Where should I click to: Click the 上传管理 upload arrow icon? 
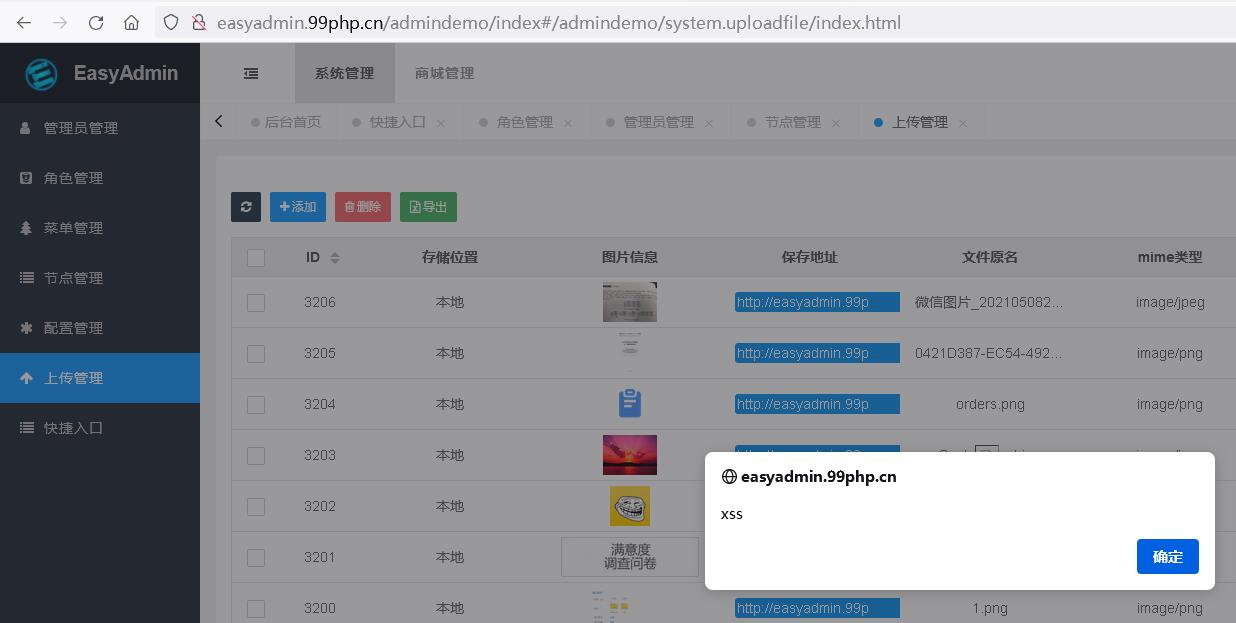27,378
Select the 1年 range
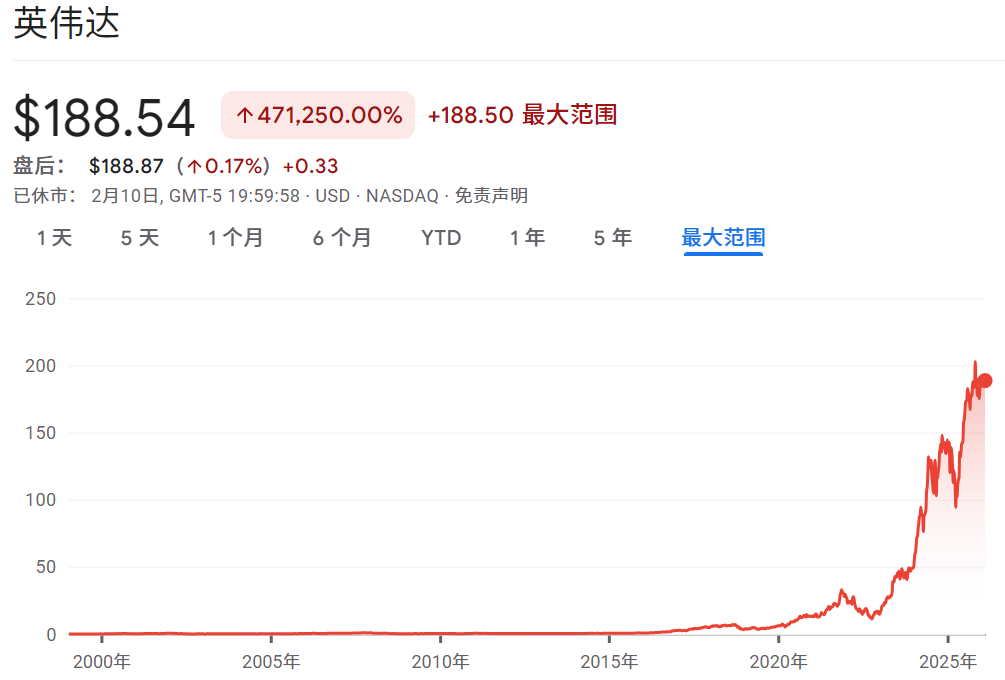 pos(527,238)
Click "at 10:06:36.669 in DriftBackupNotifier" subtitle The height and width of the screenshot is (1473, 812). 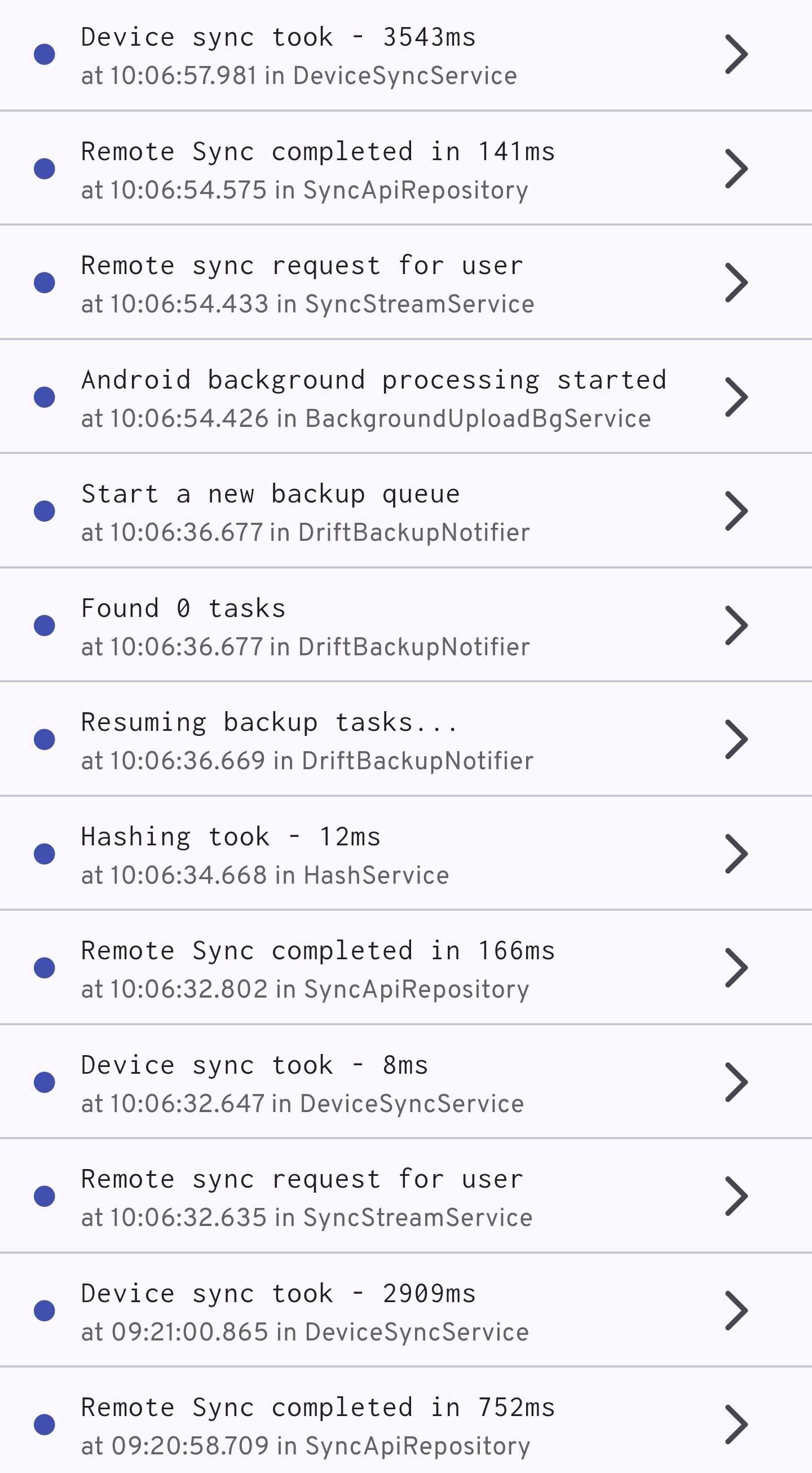coord(308,761)
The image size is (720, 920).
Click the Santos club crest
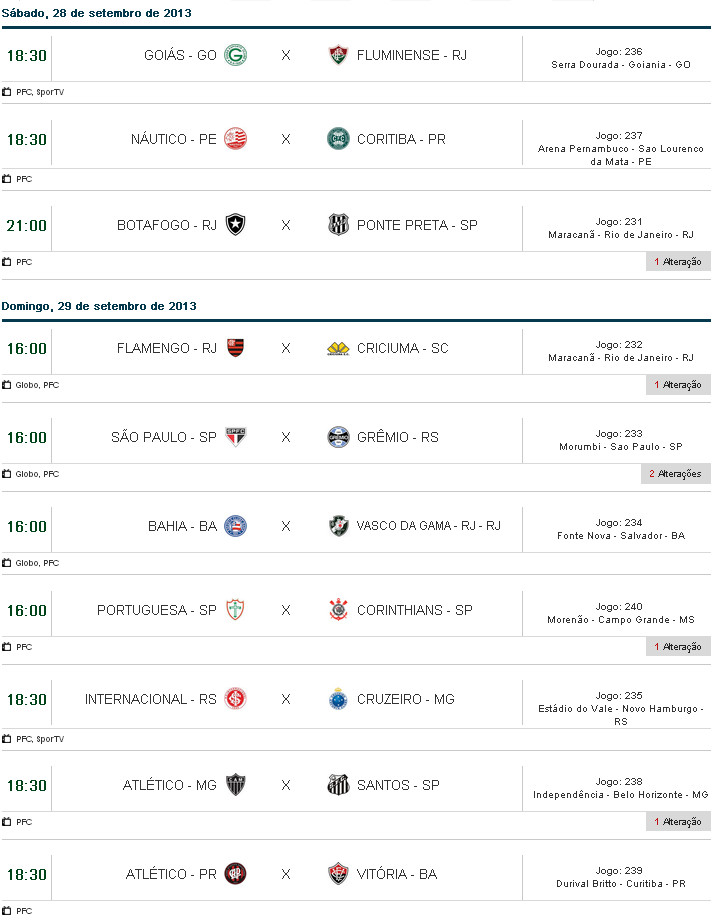click(338, 785)
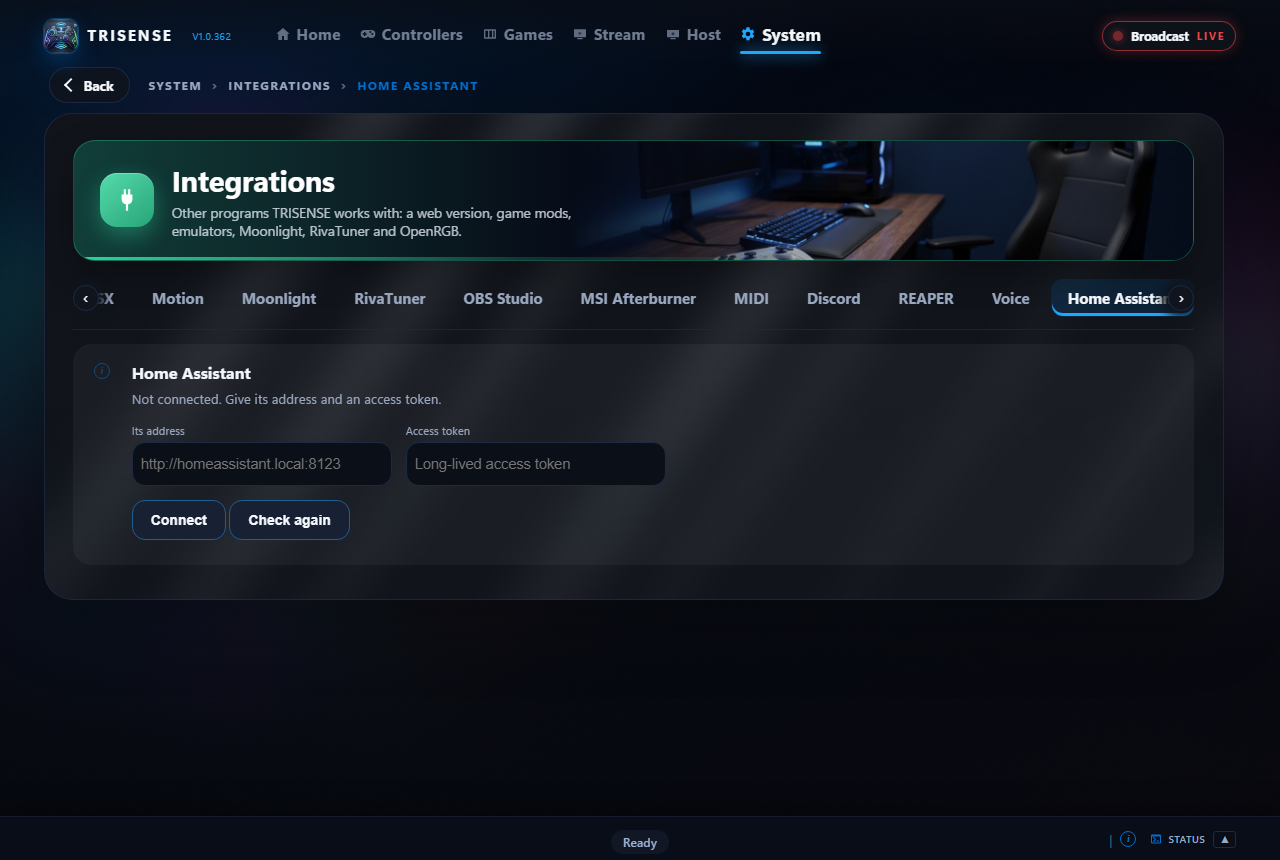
_ _ _ _ _
What the exercise asks: Output, exactly and only, the lines beginning with the one that contains "The image size is (720, 920)." and ending at the last line of the records above. Drop the pictures.

Exercise answer:
The image size is (720, 920).
Click the Santos club crest
click(338, 785)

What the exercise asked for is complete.